BEGIN
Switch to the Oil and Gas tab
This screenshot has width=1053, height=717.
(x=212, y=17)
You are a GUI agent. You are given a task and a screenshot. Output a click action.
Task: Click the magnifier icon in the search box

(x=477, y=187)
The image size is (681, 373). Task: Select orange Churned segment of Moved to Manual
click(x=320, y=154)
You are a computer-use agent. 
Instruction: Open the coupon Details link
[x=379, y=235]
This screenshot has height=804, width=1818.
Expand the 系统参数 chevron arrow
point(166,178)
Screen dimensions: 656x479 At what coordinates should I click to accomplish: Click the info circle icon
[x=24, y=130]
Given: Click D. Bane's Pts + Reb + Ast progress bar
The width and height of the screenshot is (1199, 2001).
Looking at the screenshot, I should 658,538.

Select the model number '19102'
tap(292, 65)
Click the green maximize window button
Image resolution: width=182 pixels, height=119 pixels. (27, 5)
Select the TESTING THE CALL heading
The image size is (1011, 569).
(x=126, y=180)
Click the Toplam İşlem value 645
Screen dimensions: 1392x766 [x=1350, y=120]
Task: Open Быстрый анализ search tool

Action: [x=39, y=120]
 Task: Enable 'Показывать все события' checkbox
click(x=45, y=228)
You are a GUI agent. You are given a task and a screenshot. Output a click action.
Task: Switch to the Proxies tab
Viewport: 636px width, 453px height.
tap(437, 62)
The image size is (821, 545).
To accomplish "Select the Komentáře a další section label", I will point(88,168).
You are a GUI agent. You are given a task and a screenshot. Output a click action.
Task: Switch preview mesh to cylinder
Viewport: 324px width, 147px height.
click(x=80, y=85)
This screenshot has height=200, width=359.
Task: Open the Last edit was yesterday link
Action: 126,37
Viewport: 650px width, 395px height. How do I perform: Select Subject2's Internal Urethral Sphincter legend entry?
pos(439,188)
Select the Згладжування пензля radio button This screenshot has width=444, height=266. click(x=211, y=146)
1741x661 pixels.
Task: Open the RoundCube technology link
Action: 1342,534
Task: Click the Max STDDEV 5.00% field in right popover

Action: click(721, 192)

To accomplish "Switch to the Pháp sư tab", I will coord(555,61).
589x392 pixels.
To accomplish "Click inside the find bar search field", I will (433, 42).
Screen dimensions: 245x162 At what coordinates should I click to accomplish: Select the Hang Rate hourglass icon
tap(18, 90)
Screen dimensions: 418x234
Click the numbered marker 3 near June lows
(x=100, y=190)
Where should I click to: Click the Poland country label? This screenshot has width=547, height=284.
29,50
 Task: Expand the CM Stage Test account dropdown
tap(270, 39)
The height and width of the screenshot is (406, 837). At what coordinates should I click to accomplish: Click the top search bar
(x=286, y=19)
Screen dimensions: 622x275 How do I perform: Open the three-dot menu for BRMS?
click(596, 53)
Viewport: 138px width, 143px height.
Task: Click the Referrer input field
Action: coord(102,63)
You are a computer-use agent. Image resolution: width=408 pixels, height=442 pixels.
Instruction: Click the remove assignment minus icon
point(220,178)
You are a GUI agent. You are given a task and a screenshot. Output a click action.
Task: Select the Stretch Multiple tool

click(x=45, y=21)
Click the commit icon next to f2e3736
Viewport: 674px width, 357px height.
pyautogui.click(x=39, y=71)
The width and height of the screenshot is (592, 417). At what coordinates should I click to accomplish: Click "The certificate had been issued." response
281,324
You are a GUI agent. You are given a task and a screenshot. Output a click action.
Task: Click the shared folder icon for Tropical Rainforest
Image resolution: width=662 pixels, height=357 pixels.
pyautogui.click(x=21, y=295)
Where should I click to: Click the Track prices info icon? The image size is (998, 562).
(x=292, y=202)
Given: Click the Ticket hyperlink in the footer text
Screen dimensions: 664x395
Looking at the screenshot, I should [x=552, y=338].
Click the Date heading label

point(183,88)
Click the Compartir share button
END
_What needs to be done_. From the line containing "Task: Select the Stretch Multiple tool" through the last line of the entries above, print each line exactly as it stands.

_Solution below_.
Task: Select the Stretch Multiple tool

click(x=45, y=21)
Click the commit icon next to f2e3736
Viewport: 674px width, 357px height.
pyautogui.click(x=39, y=71)
The width and height of the screenshot is (592, 417). At what coordinates should I click to accomplish: Click "The certificate had been issued." response
281,324
You are a GUI agent. You are given a task and a screenshot. Output a click action.
Task: Click the shared folder icon for Tropical Rainforest
Image resolution: width=662 pixels, height=357 pixels.
pyautogui.click(x=21, y=295)
Where should I click to: Click the Track prices info icon? The image size is (998, 562).
(x=292, y=202)
Given: Click the Ticket hyperlink in the footer text
Screen dimensions: 664x395
Looking at the screenshot, I should [x=552, y=338].
Click the Date heading label

point(183,88)
Click the Compartir share button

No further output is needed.